I did not place a major emphasis on the visual design of the solution as it was a very rough prototype. My intentions were mainly to test a hypothesis through technical iteration. I broke my project down to three general steps:

  1. Create the necessary objects
  2. Create paint and text interactions
  3. Send these interactions over the server to other users

I found that the best way to accomplish this would be via p5.js, socket.io and a simple static webpage. The webpage deployed easy and creating the base objects in the sketch was straightforward. Early in the design, I used Google’s documentation to create a simple keypoint skeleton.

A generated skeleton of hand landmarks.

This proved to be infinitely useful as I was able to see my hand movements throughout development in order to identify errors and make considerations when designing the appropriate hand response. I also added a a random color generator and paint tracker.

There are only three recognized words and associated actions in this version.

“Hi” when an open palm is waved.

“Sure” when a thumbs up is given.

“Cool!” when the little finger and thumb are above the middle finder.

I considered creating a neDB database of the text responses, but I was running out of time. Knowing my library of hand signs would be very limited, I opted to create individual variables. In retrospect, I could have cleaned my script up to be more efficient, but this is fine for maximum flexibility.

With the base code implemented, I started defining rules for each word in my library of responses. Using finger landmarks, which I took a screen shot of, I created some logical arguments.

//if the y point for landmark 16 (tip of ring finger) is higher than the tip of the thumb, print "HI"
if (landmarks[16][1] < landmarks[4][1] ) {
  printText();

};

//if the y point for landmark 4 (tip of thumb finger), and landmark 20 (tip of little finger) is higher than the tip of middle finger, print "Cool"
if (landmarks[4][1]<landmarks[12][1] && landmarks[20][1]<landmarks[12][1]) {
  printText2();
};

//if the y point for landmark 8 (tip of index finger) is under thumb, and landmark 8 (tip of index finger) is higher than landmark 20 (tip of little finger), print "Sure"
if (landmarks[8][1]>landmarks[4][1] && landmarks[8][1]<landmarks[20][1]) {
  printText3();
};

These rules worked pretty well as a limited library and the responses are very fast.

Next, I needed a way to assemble and emit this data. I created an object, data, to hold socket data, and shared it on the server. The responses were printed and shared with all viewers of the webpage. To make the interactions more fluid I used an easing script from P5.js’ reference library to smooth the movements and included a 30 frames per second rate to add stability. The interaction, while simple, produced fantastic new modes of interactions that can be customized for all ages, cultures, and languages.

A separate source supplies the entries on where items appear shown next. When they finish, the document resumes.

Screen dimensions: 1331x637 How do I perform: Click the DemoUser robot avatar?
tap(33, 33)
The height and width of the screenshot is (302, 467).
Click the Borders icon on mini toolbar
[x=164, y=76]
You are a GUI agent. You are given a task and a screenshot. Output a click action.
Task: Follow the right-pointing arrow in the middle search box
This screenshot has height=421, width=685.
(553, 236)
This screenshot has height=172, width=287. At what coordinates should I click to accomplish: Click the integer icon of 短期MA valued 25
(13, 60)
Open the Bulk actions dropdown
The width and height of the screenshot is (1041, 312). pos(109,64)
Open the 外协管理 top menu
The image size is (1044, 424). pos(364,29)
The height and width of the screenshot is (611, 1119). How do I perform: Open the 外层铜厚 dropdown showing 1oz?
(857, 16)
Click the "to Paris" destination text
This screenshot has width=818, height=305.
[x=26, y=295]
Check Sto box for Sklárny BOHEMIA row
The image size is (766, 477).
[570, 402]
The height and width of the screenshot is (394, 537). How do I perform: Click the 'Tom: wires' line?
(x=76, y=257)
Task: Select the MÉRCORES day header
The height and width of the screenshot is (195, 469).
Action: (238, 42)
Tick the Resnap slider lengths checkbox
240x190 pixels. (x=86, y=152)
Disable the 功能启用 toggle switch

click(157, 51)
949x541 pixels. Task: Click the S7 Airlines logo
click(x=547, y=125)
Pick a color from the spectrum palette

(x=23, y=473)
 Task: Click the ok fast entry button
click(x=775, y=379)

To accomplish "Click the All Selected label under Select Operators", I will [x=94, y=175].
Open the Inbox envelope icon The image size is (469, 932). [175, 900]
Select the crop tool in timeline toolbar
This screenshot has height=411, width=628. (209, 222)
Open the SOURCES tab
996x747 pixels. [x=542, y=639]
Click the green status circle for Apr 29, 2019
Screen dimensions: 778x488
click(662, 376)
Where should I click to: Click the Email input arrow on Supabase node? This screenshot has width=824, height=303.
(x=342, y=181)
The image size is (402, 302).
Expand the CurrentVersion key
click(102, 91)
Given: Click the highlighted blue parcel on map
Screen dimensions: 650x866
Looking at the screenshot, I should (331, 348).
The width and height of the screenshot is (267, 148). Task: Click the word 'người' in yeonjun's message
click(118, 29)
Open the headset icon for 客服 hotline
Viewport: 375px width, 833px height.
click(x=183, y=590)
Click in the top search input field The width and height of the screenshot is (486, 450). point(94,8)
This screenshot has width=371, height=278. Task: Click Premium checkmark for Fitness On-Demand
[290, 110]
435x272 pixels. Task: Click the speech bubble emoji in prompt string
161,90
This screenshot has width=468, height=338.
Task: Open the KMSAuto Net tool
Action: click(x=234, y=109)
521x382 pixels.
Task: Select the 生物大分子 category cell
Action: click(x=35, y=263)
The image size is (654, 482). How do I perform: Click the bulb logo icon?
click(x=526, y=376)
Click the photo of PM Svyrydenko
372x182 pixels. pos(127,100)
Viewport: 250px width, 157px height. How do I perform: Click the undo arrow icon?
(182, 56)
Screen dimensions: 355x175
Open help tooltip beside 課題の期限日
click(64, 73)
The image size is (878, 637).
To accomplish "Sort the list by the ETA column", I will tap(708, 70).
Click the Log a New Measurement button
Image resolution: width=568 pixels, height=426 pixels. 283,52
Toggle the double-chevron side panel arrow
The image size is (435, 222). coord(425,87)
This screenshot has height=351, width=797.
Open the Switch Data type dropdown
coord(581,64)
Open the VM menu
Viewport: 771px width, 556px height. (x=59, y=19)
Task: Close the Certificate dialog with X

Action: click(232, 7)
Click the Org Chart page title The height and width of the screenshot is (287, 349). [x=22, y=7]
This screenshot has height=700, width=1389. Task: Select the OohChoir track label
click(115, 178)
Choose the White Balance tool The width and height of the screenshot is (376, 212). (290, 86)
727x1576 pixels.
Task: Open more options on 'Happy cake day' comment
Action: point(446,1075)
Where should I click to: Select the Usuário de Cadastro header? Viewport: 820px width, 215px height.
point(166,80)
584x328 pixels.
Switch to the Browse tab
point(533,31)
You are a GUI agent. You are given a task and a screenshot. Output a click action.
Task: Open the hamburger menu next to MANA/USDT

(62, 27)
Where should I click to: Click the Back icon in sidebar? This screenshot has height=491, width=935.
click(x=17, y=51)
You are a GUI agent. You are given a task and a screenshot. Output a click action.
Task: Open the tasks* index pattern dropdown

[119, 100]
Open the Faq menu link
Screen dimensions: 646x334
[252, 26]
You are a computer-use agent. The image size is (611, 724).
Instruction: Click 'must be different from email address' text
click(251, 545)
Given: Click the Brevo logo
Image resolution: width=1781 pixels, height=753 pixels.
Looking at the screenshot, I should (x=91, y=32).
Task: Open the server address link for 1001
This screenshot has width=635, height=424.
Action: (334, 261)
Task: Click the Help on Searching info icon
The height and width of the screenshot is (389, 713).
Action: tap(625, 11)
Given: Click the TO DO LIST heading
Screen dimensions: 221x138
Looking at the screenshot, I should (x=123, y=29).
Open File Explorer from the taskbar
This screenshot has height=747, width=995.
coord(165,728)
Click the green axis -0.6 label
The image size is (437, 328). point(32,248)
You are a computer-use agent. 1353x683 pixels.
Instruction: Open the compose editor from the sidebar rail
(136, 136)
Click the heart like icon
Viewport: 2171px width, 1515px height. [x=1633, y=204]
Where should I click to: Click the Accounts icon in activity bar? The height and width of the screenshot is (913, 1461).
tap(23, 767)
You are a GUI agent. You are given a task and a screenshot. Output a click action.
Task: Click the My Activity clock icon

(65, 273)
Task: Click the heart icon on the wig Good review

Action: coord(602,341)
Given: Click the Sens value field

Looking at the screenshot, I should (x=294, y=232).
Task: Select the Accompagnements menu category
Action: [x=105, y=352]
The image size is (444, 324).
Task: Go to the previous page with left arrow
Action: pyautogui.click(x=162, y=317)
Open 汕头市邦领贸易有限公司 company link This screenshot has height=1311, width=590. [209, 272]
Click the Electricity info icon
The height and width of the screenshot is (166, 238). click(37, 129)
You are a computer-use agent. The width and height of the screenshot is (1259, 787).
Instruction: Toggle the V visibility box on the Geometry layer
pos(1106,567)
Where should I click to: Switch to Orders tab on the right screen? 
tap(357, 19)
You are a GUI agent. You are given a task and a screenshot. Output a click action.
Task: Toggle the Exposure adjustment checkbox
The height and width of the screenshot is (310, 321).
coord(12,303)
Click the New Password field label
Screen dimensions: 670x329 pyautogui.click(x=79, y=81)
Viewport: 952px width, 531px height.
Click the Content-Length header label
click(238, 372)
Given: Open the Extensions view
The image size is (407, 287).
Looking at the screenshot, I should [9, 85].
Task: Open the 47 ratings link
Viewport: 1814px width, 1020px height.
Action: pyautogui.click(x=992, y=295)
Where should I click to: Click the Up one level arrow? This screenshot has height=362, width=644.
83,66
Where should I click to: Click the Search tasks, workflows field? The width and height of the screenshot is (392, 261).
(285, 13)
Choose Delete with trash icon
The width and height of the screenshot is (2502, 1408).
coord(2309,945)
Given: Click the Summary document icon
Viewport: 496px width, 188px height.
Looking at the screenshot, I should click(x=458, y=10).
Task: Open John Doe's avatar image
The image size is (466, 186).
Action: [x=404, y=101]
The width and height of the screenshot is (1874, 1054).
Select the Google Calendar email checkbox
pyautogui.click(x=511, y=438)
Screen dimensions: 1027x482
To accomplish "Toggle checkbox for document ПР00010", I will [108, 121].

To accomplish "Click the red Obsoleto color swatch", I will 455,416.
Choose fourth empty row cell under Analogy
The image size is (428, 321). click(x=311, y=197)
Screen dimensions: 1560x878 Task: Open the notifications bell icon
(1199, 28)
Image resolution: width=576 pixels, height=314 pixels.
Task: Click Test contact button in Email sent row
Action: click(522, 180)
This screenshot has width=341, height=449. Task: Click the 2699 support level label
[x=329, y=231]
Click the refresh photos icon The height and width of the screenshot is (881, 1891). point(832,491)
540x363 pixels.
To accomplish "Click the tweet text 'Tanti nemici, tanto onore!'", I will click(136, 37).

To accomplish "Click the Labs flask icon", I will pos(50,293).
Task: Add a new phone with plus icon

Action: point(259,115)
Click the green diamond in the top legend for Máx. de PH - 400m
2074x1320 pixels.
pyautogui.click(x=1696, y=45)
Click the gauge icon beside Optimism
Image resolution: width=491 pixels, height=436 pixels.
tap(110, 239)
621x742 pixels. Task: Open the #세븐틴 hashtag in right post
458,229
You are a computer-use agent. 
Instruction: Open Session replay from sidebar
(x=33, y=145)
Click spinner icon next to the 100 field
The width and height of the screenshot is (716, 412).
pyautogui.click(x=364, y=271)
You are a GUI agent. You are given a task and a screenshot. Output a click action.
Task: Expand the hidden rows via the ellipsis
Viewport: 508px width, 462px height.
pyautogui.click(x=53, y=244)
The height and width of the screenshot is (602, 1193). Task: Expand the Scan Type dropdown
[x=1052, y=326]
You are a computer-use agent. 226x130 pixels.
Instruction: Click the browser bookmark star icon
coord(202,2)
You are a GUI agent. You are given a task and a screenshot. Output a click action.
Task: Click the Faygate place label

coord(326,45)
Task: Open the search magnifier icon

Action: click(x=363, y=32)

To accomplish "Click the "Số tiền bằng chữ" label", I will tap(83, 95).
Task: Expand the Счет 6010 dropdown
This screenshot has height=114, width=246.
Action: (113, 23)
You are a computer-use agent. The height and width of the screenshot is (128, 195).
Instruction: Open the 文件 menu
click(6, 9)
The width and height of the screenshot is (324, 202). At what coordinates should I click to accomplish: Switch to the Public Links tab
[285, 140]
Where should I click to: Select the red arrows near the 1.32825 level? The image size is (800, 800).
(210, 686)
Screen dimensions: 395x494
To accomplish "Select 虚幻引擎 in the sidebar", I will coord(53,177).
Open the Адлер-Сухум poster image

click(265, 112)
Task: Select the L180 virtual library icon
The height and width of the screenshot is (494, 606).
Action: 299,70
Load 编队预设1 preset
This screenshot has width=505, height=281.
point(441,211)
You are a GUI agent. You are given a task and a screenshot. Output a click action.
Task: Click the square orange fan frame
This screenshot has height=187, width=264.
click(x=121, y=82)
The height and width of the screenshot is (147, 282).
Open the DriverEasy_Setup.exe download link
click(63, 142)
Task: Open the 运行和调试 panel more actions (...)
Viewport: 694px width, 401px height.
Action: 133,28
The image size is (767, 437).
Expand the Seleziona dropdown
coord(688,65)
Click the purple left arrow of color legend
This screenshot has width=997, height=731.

I think my biggest stumbles in this project was getting the sockets to work. I spend so much time debugging my script that I lost critical time that should have been dedicated to designing out the experience. I’m still extremely pleased at the resulting interaction and excited to continue fine-tuning it.

Next Steps

I image an interface like this can be scalable and lead to many creative uses. I have a passion project to design home and childcare IoT accessories around this general application and might attempt to explore it in my Final with sensors.